AutoRelAnnotator: Calibrated Model Cascades for Cost-Efficient Relevance Evaluation in Sponsored Search
Researchers introduced AutoRelAnnotator, a calibrated model cascade system that generates high-quality relevance annotations for search ranking systems at significantly lower cost than human labeling. The approach combines domain-specific fine-tuning, progressive model cascading, and isotonic calibration to achieve production-grade accuracy while reducing compute costs by approximately 50%, with validation across 150M+ annotations in real-world search and advertising systems.
AutoRelAnnotator addresses a fundamental challenge in machine learning infrastructure: the expensive bottleneck of generating high-quality training data and evaluation metrics for ranking systems. Traditional relevance annotation relies on human labelers, creating delays and prohibitive costs at scale. While large language models offer automation, they typically underperform on domain-specific tasks without proper calibration and fine-tuning. The research demonstrates that accuracy and cost optimization are separable concerns—fine-tuning contributes 20 accuracy points, cascading reduces compute by half while maintaining accuracy, and per-class isotonic calibration adds marginal but statistically significant gains. This modular architecture allows practitioners to tune the accuracy-cost tradeoff based on specific business constraints. The production validation across six use cases and 150M annotations represents substantial real-world evidence of practical viability. For search and advertising platforms, this innovation directly impacts development velocity and experimentation cycles. Faster annotation pipelines enable more frequent A/B tests, quicker root cause analysis, and reduced time-to-market for ranking improvements. The approach is particularly valuable for platforms managing diverse query domains where generic models fail. Beyond immediate cost savings, this work influences how companies approach data infrastructure: rather than investing in larger labeling teams, resources can shift toward building specialized fine-tuned classifiers. The isotonic calibration contribution adds a refinement layer that competitors may need to replicate. Looking ahead, this methodology could extend to other annotation tasks requiring domain expertise, potentially reshaping how AI systems are trained and evaluated across the industry.

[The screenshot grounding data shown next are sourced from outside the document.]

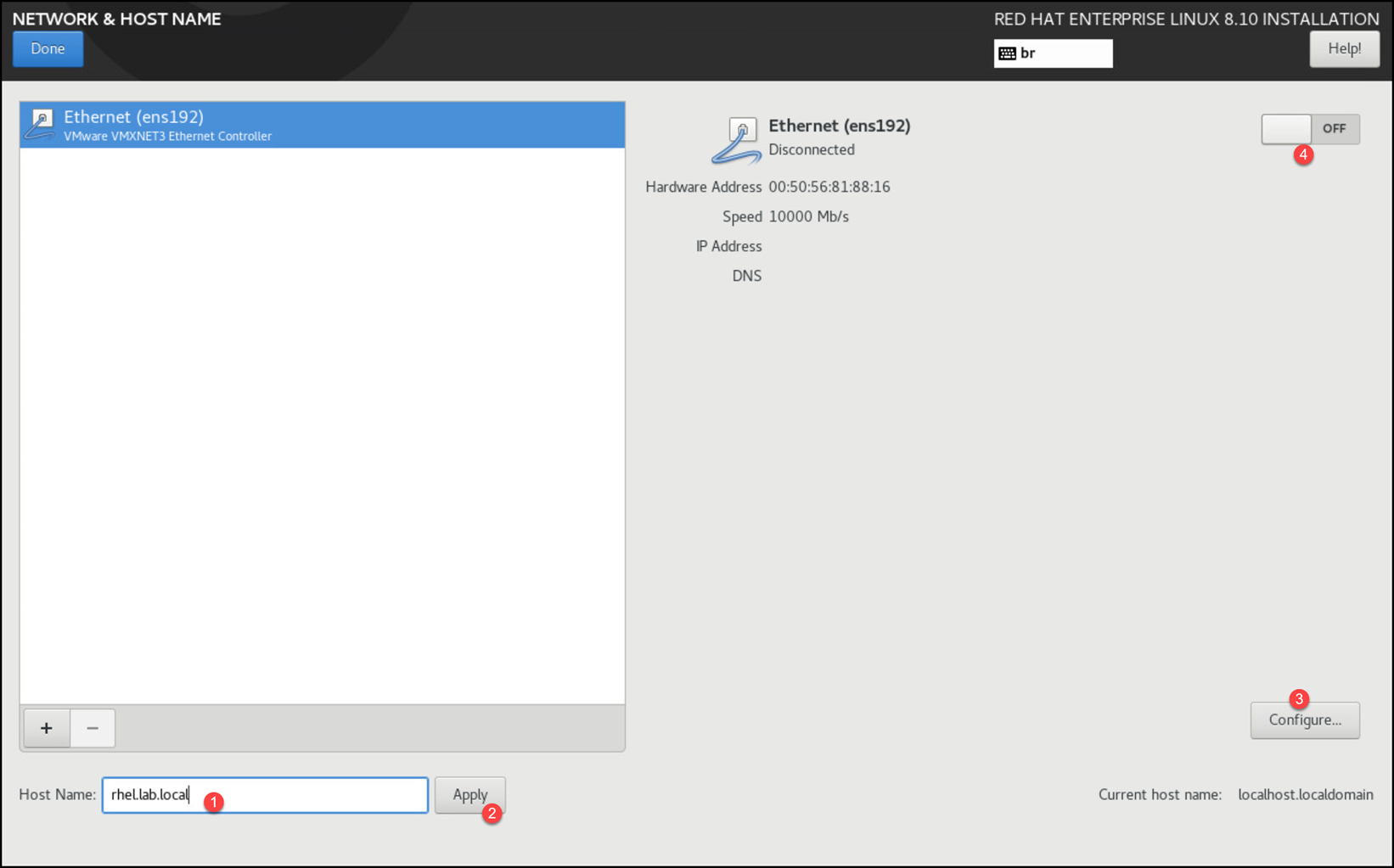This screenshot has width=1394, height=868.
Task: Remove the selected device with minus
Action: (93, 728)
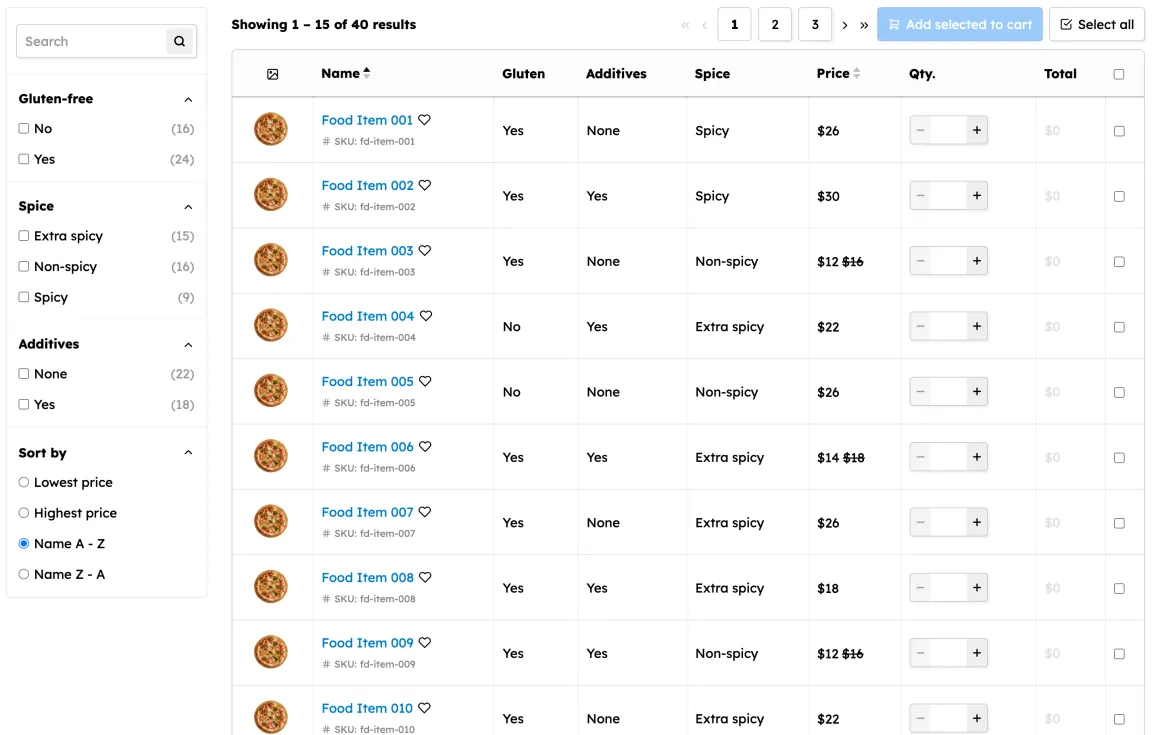The height and width of the screenshot is (735, 1152).
Task: Click the heart icon beside Food Item 004
Action: coord(425,316)
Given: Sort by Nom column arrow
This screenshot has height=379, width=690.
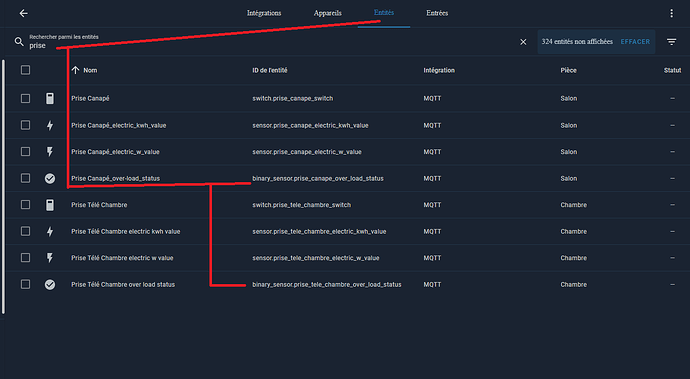Looking at the screenshot, I should 75,70.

- →Fine-tuned classifiers contribute 20 accuracy points while model cascading halves compute costs with neutral accuracy impact.
- →Per-class isotonic calibration adds +0.6 accuracy points over baseline calibration methods in production environments.
- →The system successfully processed 150M+ annotations across six real-world use cases, proving production-grade viability.
- →Modular design separates accuracy and cost optimizations, enabling flexible tuning for different business constraints.
- →Faster annotation pipelines directly accelerate experimentation cycles for search ranking and advertising systems.